One of the great lost bands of the early 90s for me was Thousand Yard Stare. This Slough five-piece released a number of EPs and a couple of albums on their own Stifled Aardvark label, with major label backing from Polydor, and gigged relentlessly in the few years they were active. After their 1993 split all has been quiet until this year, when they announced a one-off gig (already sold out) at the Borderline in London on 6 June.
I was lucky enough to catch some of the live performances first time round and also have a box full of vinyl and cassettes bearing their logo too! Music history has lumped them in with the shoegaze set of the early 90s but there was much more to their music than that, ranging from rock to folk to pop. I spoke to lead singer Stephen Barnes about the early days, the split and the reunion, and you can hear it all below:
When we finished the “official” part of the interview we had a long chat about the good old days of music and Stephen told me a great story about the making of the Buttermouth video back in 1991.
Stephen’s mum got a phone call from the makers of the Chart Show at ITV – the band had put Stephen’s phone number on their first EP, long before the days of internet and mobile phones, and someone from ITV had found the demo and given them a call.
They asked to feature Buttermouth on the Chart Show, as it was the lead track on the Keepsake EP which was the second highest new entry on that week’s indie chart. Stephen grabbed the phone, said yes, no problem, we’ll send it over by Friday, three days’ time. And of course, being a small indie band on their own label, they didn’t have a video.

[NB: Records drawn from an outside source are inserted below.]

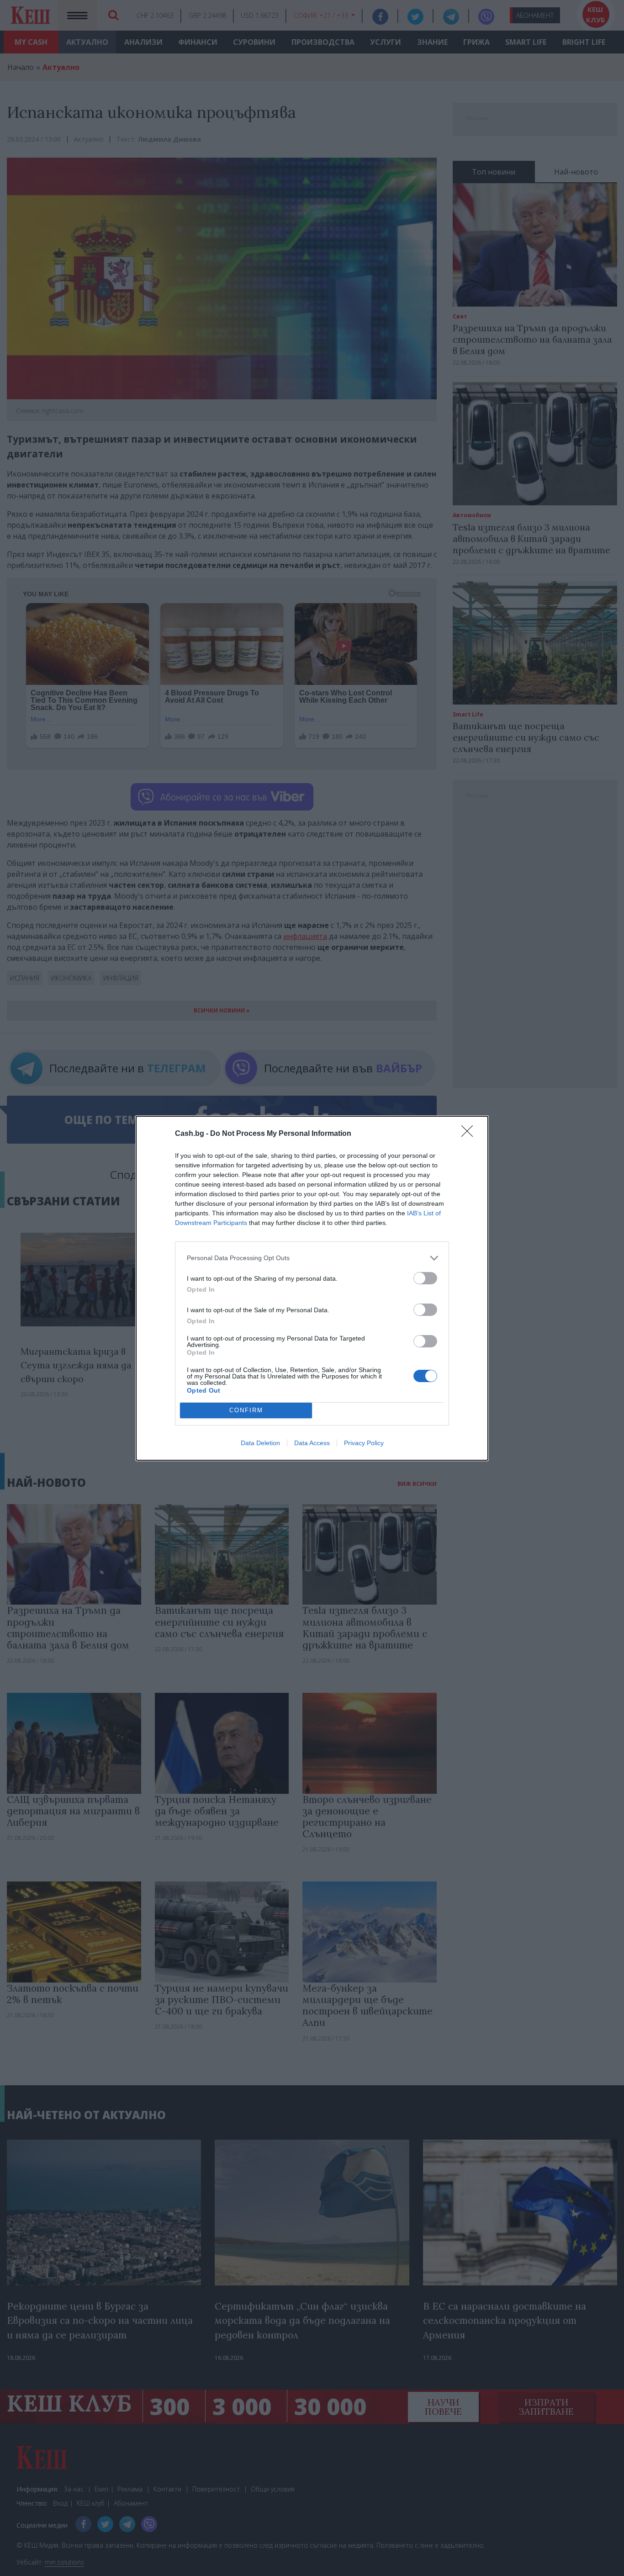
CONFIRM (246, 1410)
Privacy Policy (364, 1443)
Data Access (312, 1443)
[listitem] (312, 1258)
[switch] (425, 1278)
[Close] (470, 1134)
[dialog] (312, 1288)
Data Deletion (260, 1443)
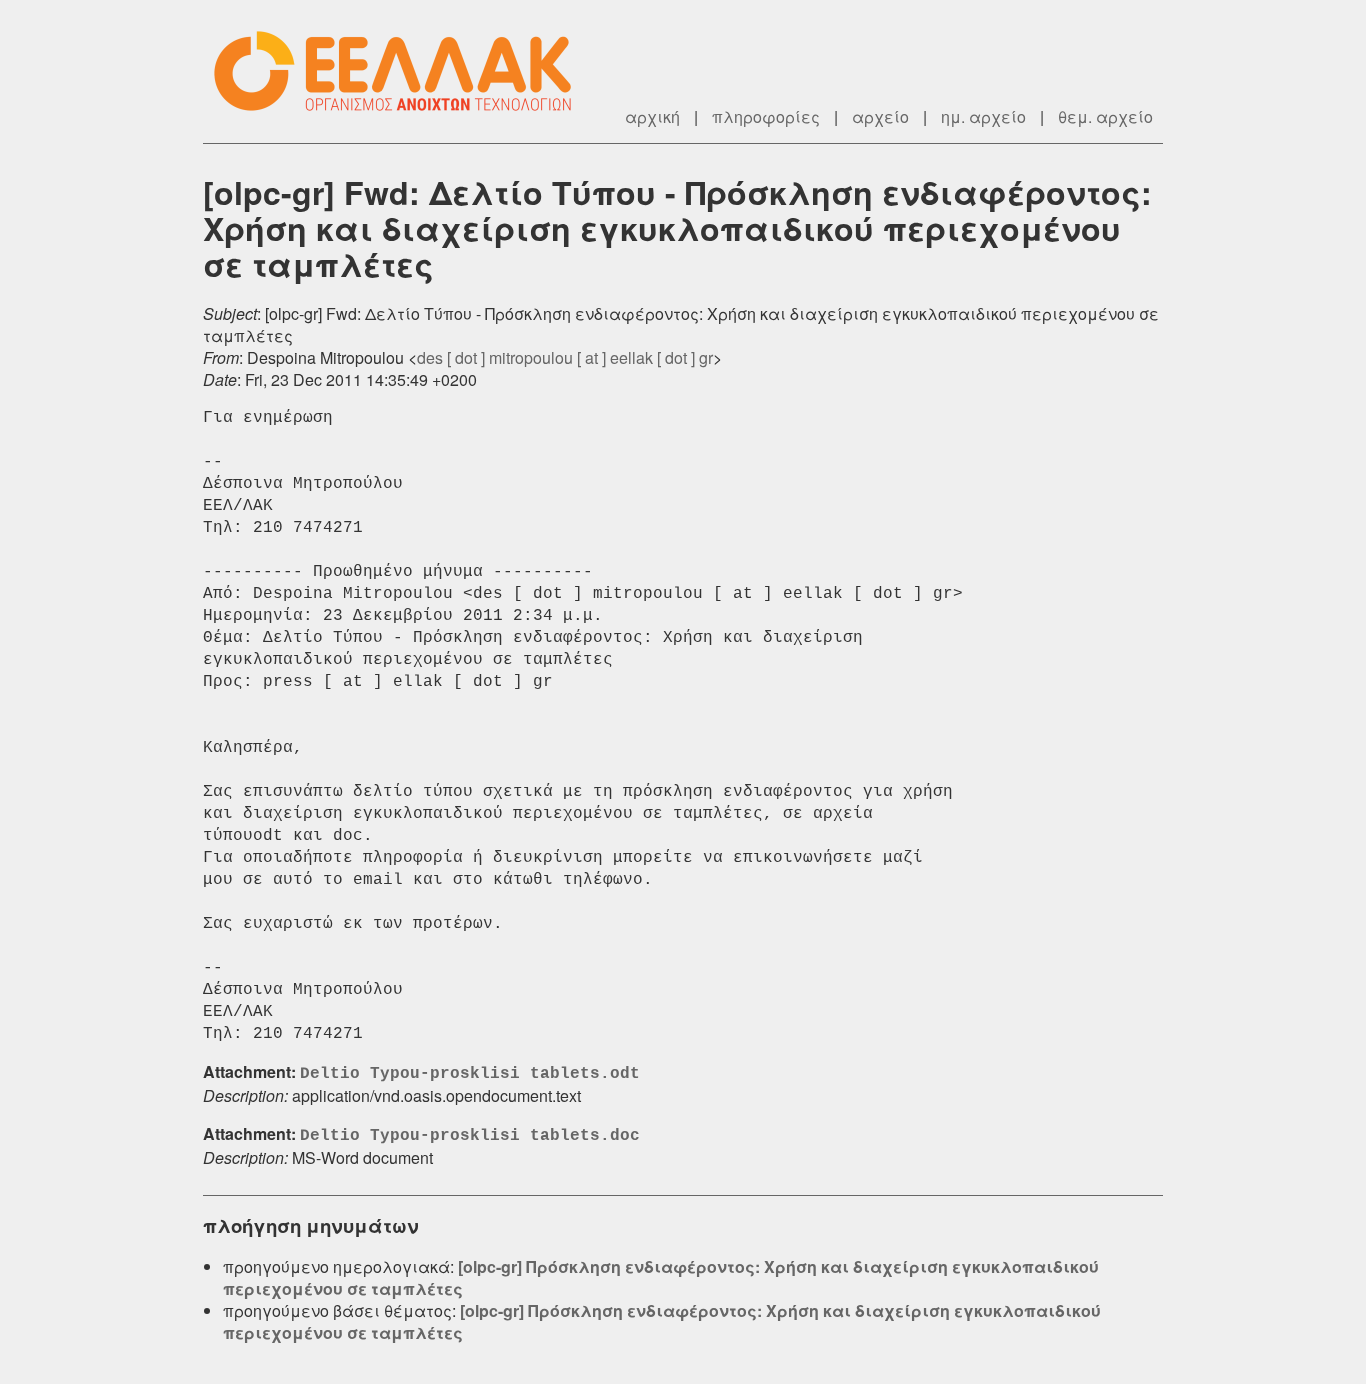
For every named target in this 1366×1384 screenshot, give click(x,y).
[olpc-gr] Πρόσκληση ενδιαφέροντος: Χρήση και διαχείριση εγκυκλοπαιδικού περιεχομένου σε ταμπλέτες (661, 1277)
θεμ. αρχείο (1105, 116)
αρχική (652, 116)
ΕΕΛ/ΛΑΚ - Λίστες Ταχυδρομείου (403, 71)
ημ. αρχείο (983, 116)
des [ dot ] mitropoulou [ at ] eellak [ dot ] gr (565, 357)
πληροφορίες (766, 116)
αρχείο (880, 116)
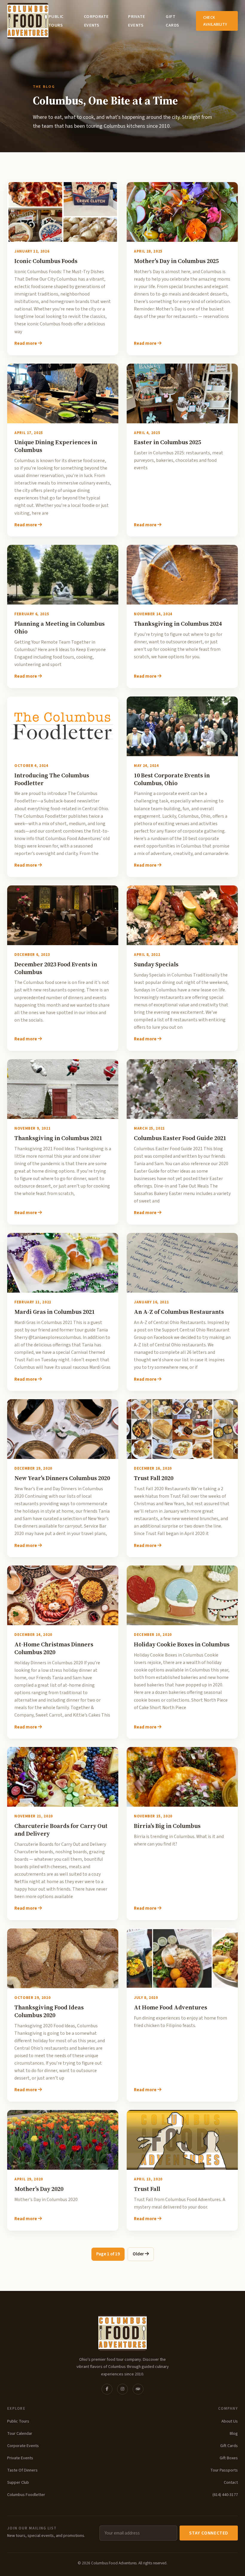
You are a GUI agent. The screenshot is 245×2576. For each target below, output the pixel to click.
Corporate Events (23, 2446)
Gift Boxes (229, 2458)
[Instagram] (122, 2389)
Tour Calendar (19, 2433)
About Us (229, 2421)
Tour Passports (224, 2470)
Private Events (20, 2458)
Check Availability (215, 21)
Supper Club (18, 2482)
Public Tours (18, 2421)
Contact (231, 2482)
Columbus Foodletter (26, 2495)
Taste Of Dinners (22, 2470)
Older (139, 2254)
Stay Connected (208, 2533)
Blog (234, 2433)
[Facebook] (107, 2389)
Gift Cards (229, 2446)
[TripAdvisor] (138, 2389)
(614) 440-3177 (225, 2495)
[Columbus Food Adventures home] (122, 2333)
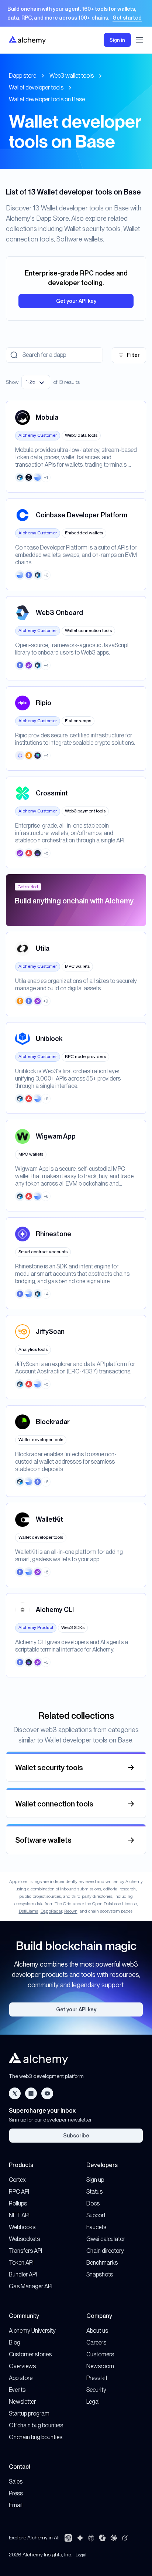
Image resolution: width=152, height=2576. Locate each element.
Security (96, 2389)
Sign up (95, 2179)
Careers (96, 2342)
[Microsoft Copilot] (102, 2538)
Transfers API (25, 2250)
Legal (93, 2401)
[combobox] (35, 382)
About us (97, 2330)
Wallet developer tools (36, 87)
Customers (100, 2354)
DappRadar (51, 1911)
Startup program (29, 2413)
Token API (21, 2262)
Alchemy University (32, 2330)
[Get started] (76, 13)
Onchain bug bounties (35, 2437)
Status (94, 2191)
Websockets (24, 2238)
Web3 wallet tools (71, 75)
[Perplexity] (91, 2538)
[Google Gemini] (80, 2538)
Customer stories (30, 2354)
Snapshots (99, 2274)
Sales (16, 2481)
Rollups (18, 2203)
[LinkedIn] (31, 2093)
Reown (70, 1911)
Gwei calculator (105, 2238)
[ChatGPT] (68, 2538)
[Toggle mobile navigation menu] (139, 40)
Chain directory (105, 2250)
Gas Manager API (30, 2286)
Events (17, 2389)
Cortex (17, 2179)
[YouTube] (47, 2093)
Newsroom (100, 2366)
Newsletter (22, 2401)
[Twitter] (15, 2093)
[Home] (27, 40)
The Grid (63, 1903)
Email (16, 2505)
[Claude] (113, 2537)
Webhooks (22, 2227)
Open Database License (114, 1903)
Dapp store (22, 75)
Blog (14, 2342)
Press (16, 2493)
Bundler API (23, 2274)
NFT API (19, 2215)
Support (96, 2215)
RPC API (19, 2191)
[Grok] (124, 2537)
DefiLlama (28, 1911)
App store (20, 2377)
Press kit (96, 2377)
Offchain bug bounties (36, 2425)
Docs (93, 2203)
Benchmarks (102, 2262)
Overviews (22, 2366)
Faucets (96, 2227)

The only person Stephen knew who could possibly make a video was Tim Smith from the Cardiacs – Stephen said that the band were obsessed with the Cardiacs, even though this never really came out in their music. The video was knocked out in two hours, which featured the band in Windsor Great Park with Stephen in a shopping trolley being whizzed around while Tim filmed it all on a handheld Super 8 camera.
The video was knocked out at a cost of £30 and delivered to ITV on time. The Chart Show tended to show ten second clips so Stephen said that as long there was ten seconds which looked half-decent he was happy!
That’s how a rare Thousand Yard Stare EP track ended up on national television … it’s hard to imagine bands having that kind of opportunity today!